Editorial: Continued sources of concern

Editorial Board

Matt Beckett

Community representative

Brad King

Community representative

Allan Reishus

Community representative

Brent Boyer

Newspaper representative

Scott Stanford

Newspaper representative

Our View

Ongoing dental and mental health issues in Moffat County serve as reminder that more still needs to be done to help ourselves

Worthwhile efforts by separate Moffat County groups underscore the continued need for community outreach and education on two significant public health issues.

Statistics reveal that both dental health and mental health issues continue to be a source of concern for the community, and particularly for some of its youngest members. And while work by groups like the Northwest Colorado Dental Coalition and Reaching Everyone Preventing Suicide, among others, provides a foundation for community-wide efforts to address the problems, more widespread buy-in is needed if we hope to see the type of progress residents deserve.

February is National Children’s Dental Health Month, which in Moffat County provides an opportunity to re-examine local oral health issues facing our kids. That examination, local experts say, shows that despite a positive increase in available oral health resources, education about preventative care still is severely lacking.

For example, many local families simply don’t know they should be taking their children to the dentist by the child’s second birthday — at the very latest. That fact is borne out by survey statistics that have revealed Moffat County is below the state average when it comes to the prevalence of third-graders with a history of cavities as well as the percent of third-graders with untreated tooth decay. During a recent oral health screening of Moffat County elementary and middle school students, only 17 percent of the 1,300 children said they had a dentist who they saw regularly.

Those numbers are alarming, especially considering the known long-term effects of oral health on a person’s overall well being. Further, preventative and regular dental checkups often are covered in full by both private insurance carriers as well as families on Medicaid.

Local groups and dental practices like the Northwest Colorado Dental Coalition have made positive strides toward providing dental health resources for Moffat County and Craig, but the efforts must continue. We hope February’s national Dental Health Month provides the impetus for many families here to take proactive steps toward addressing their own oral health.

On the other end of the health spectrum is suicide, which is anything but a new issue for Northwest Colorado. Unfortunately, data continue to show how its prevalence here far outpaces suicide rates elsewhere in the state. Moffat County’s suicide rate in teens ages 15 to 19 from 2005 to 2009 was four times higher per capita than the state average. The local suicide rate for people of all ages during that same time period was twice as high here than it was across Colorado.

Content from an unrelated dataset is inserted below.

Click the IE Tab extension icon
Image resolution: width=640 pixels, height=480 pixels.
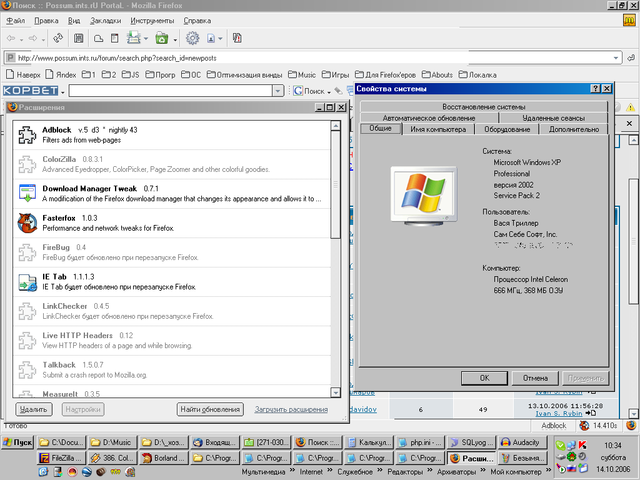27,281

It’s worth noting that Colorado has the sixth-highest suicide rate in the country, and one that jumped by 38 percent from 2000 to 2010. Throughout the past 10 years, 53 residents in Moffat and Routt counties have taken their own lives, making suicide a leading cause of death here.

The segment of the population most at risk for suicide is men between 25 and 55, which represents nearly half of Moffat County’s total population. Key to addressing mental health issues, particularly those like depression that could trigger suicidal tendencies, is education and awareness.

Reaching Everyone Preventing Suicide, or R.E.P.S., deserves kudos for its efforts to meet that challenge head on. R.E.P.S. trains groups in Applied Suicide Intervention Skills Training to help teach folks how to recognize the warning signs of suicide and how to get help to that person. R.E.P.S. also recently started a program in which it trains volunteers to stay with people admitted to the Yampa Valley Medical Center emergency room after attempting or contemplating suicide.

R.E.P.S. is training second-year nursing students at Colorado Northwestern Community College about suicide, but the organization is looking for more groups that want to be trained. This is an opportunity Moffat County businesses, governments, schools and civic groups should not pass up.